──────── Records to process ────────

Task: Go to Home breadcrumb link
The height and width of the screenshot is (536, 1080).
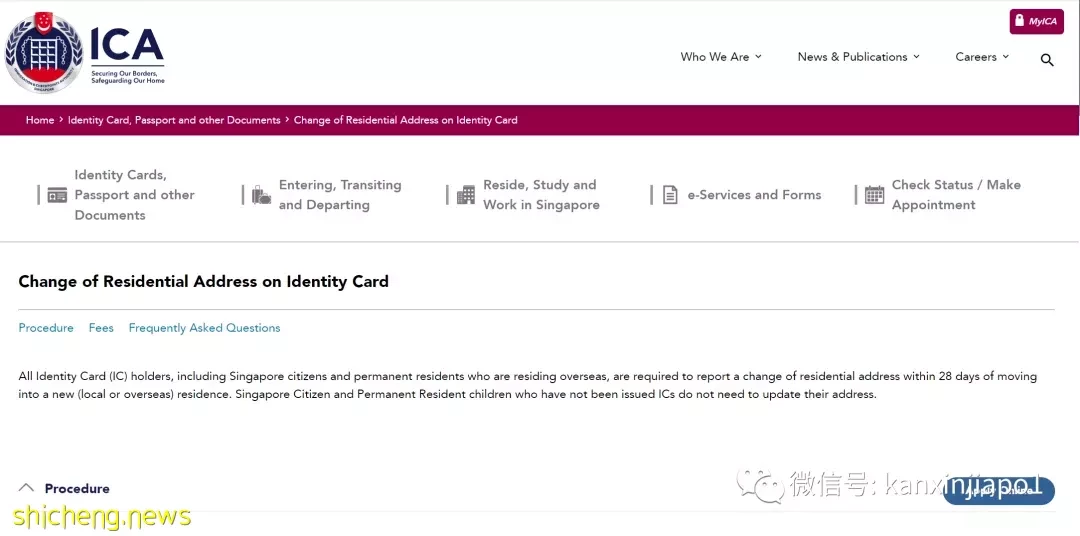Action: (x=40, y=120)
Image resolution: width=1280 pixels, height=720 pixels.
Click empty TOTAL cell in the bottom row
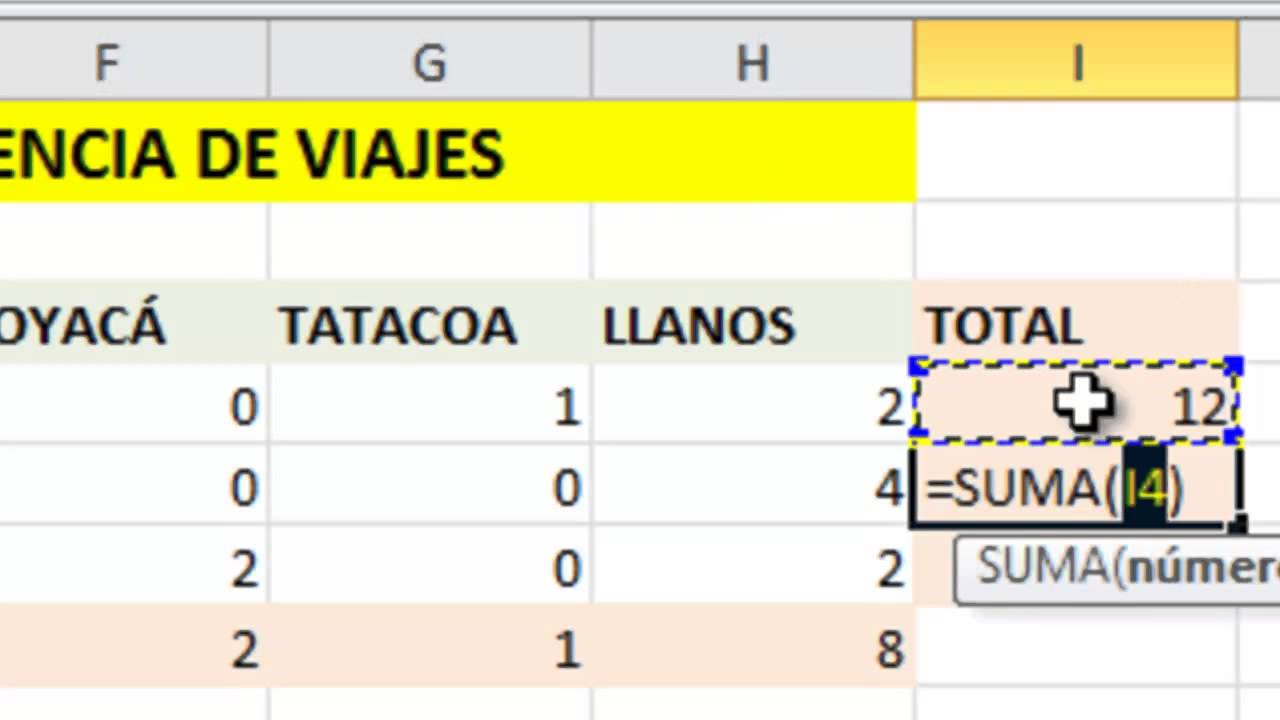pos(1076,650)
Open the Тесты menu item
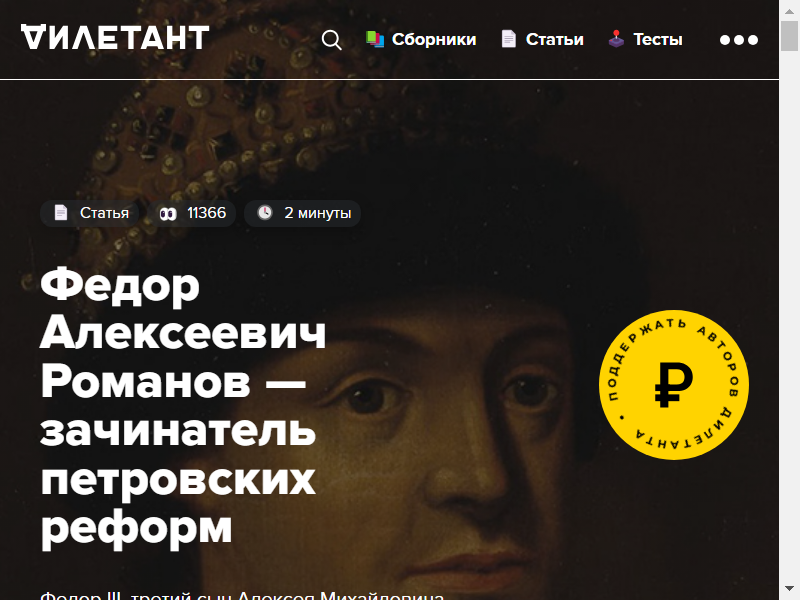800x600 pixels. click(x=658, y=39)
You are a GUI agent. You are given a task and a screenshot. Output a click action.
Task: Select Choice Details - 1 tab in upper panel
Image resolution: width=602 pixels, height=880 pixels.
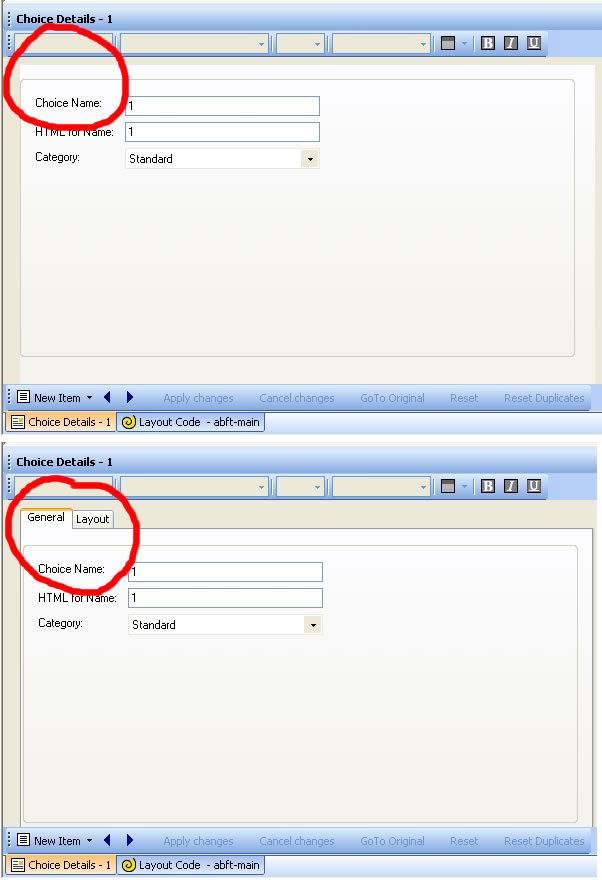pos(60,422)
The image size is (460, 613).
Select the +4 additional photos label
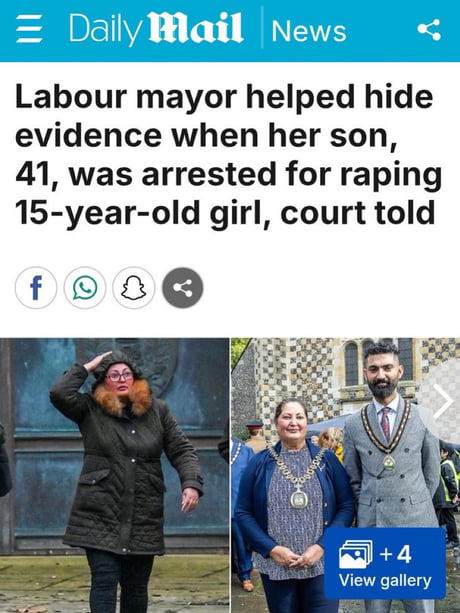tap(396, 554)
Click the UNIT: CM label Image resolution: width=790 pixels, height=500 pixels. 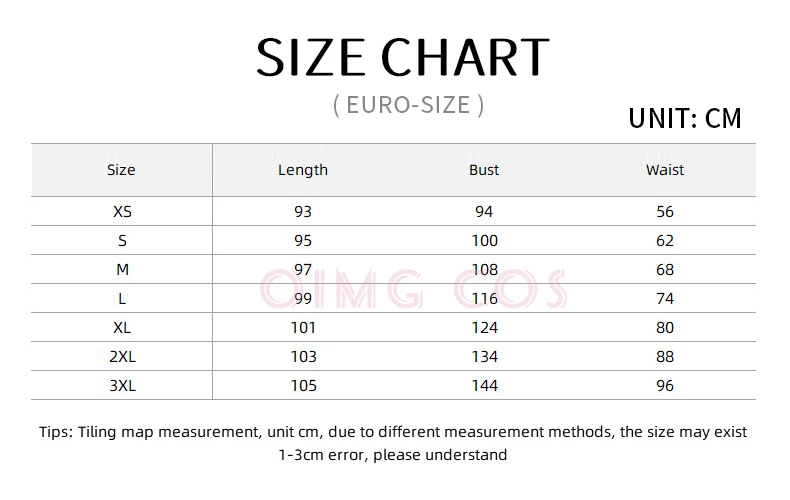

────────

Please print every row above word for word, leaving out the pictures.

[Output below]
Task: Go to Home breadcrumb link
The height and width of the screenshot is (536, 1080).
Action: (x=40, y=120)
Image resolution: width=1280 pixels, height=720 pixels.
Click empty TOTAL cell in the bottom row
pos(1076,650)
Open the Тесты menu item
800x600 pixels. click(x=658, y=39)
You are a GUI agent. You are given a task and a screenshot. Output a click action.
Task: Select Choice Details - 1 tab in upper panel
Image resolution: width=602 pixels, height=880 pixels.
pos(60,422)
The image size is (460, 613).
Select the +4 additional photos label
tap(396, 554)
Click the UNIT: CM label Image resolution: width=790 pixels, height=500 pixels. 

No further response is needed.